INPUT:
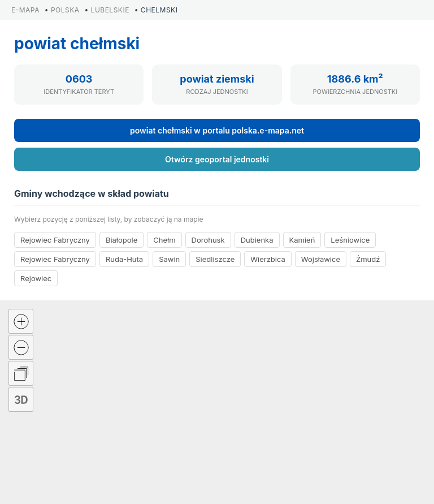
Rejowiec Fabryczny (55, 240)
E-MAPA (25, 10)
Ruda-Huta (124, 259)
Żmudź (368, 259)
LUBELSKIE (110, 10)
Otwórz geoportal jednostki (217, 159)
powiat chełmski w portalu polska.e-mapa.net (217, 130)
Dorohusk (208, 240)
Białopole (121, 240)
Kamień (302, 240)
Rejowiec (36, 278)
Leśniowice (350, 240)
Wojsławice (320, 259)
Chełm (164, 240)
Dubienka (257, 240)
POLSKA (65, 10)
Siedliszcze (215, 259)
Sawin (169, 259)
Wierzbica (268, 259)
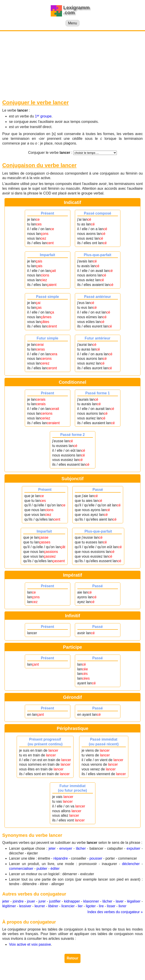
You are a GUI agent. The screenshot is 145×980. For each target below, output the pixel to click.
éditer (55, 869)
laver (120, 901)
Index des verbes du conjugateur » (115, 912)
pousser (96, 858)
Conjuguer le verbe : (50, 153)
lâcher (81, 848)
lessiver (25, 906)
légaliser (134, 901)
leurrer (39, 906)
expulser (134, 848)
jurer (42, 901)
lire (101, 906)
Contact (116, 973)
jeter (52, 848)
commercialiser (21, 869)
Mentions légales (93, 973)
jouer (31, 901)
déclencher (131, 864)
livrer (122, 906)
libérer (53, 906)
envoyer (66, 848)
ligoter (91, 906)
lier (80, 906)
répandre (61, 858)
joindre (18, 901)
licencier (68, 906)
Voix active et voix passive (30, 944)
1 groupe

THE EXERCISE: Scale the data from the line containing "leurrer (39, 906)" through the line containing "ligoter (91, 906)", and reproduce only those lines, each with its request, after multiplying every coordinate in the answers by 0.5 and rounding to whole numbers, with halves rounded up.

THE COMPLETED TASK:
leurrer (20, 453)
expulser (67, 424)
jurer (21, 451)
lire (51, 453)
Contact (58, 487)
jeter (26, 424)
commercialiser (11, 435)
Mentions légales (47, 487)
jouer (16, 451)
déclencher (66, 432)
livrer (61, 453)
libérer (27, 453)
envoyer (33, 424)
ligoter (46, 453)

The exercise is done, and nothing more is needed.